吳比順着餘娥的手指望去,的确看到了一些生面孔——那些人既沒有在鼎城之戰時圍觀,也沒有親眼目睹乘鶴樓的倒塌……
那他們怎麽來的?當然是聞得安心大仙可容人安心修仙而來!
錯有錯着,吳比以爲平了乘鶴樓便夠,沒想到還是高估了乘鶴樓在中州修家眼中的地位,倒是最後一場意料之外的一戰,成爲了讓屈南生成“英雄”的關鍵?
如此一來,當此地成了安心大仙的根基,屈南生才能在“誅仙”的英雄路上越走越遠?
“……你可吓了我一跳。”吳比雖然如此說着,臉上卻不見責備之意,十分開心。
“所以恩人這下都想明白了?”餘娥對吳比吹了口氣,香香的。
“對,想明白了,接下來就看我想得對不對了。”吳比擦了擦眼睛。
“如何印證?”餘娥面露笑意。
“當然是找那人咯?”吳比哈哈一笑,“安心大仙何在!”
吳比高聲一吼,正在打坐的散修們被驚醒,還以爲是有人來搞事,登時便有三五個脾氣火爆的起身、抽法器,準備向吳比殺來。
好在林紅纓還在天上盯着,閃身攔在那幾人面前,對他們說了句“此人乃是安心大仙最寵信的弟子”,方才使他們重新坐下……
隻不過止得住他們的腳步,卻止不住他們的罵罵咧咧。
“安心大仙的親傳弟子又怎樣?大呼小叫成何體統?”“要我說,安心大仙也該多管一管門下的弟子了,我看此人睡了半月,哪裏是在修行?”“要不要我們替安心大仙教訓教訓這徒兒?”

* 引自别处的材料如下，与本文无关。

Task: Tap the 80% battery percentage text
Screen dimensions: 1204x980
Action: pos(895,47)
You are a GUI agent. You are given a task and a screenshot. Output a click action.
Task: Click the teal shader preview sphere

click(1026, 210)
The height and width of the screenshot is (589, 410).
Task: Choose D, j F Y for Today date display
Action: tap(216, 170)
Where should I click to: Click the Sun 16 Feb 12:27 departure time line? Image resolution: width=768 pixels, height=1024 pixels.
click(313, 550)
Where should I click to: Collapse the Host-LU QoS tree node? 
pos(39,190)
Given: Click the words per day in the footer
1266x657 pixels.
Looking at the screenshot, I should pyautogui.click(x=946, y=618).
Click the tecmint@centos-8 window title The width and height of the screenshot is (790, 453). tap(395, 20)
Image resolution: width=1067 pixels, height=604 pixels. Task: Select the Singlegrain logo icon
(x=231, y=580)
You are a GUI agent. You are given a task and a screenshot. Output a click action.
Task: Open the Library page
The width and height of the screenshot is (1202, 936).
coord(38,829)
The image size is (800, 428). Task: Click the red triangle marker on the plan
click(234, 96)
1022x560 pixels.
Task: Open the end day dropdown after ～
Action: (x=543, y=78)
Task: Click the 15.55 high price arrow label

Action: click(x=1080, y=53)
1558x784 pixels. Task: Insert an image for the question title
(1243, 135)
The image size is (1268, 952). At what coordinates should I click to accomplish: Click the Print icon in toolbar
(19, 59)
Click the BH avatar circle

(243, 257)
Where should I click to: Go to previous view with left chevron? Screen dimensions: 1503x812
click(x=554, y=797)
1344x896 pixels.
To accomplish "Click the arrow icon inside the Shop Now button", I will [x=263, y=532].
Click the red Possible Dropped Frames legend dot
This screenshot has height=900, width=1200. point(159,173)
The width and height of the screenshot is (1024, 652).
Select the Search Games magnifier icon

吳比被罵得甘之如饴,也收起了大嗓門,小聲問餘娥:“老漢去哪了?快讓我的火眼金睛瞄一瞄,到底成了英雄沒有?”
“火眼金睛?是恩人新睡出的神通嗎?”餘娥似是不太想說屈南生在哪,先說了些有的沒的。
“人呢?”吳比追問。
“嗨,隻怪恩人睡得太香,我們抽不開身,被他趁夜溜走了……”餘娥搖搖頭道。
“溜走?溜去哪裏?”吳比大驚失色。
“他沒有跟任何人說起。”餘娥望向吳比,“不過娥兒隐約聽了些過路鬼的聲音,大概知道他的去向……”
“哪裏!”吳比急死了。
“朝靈城。”餘娥輕輕吐出三字,卻讓吳比感覺眼前一黑。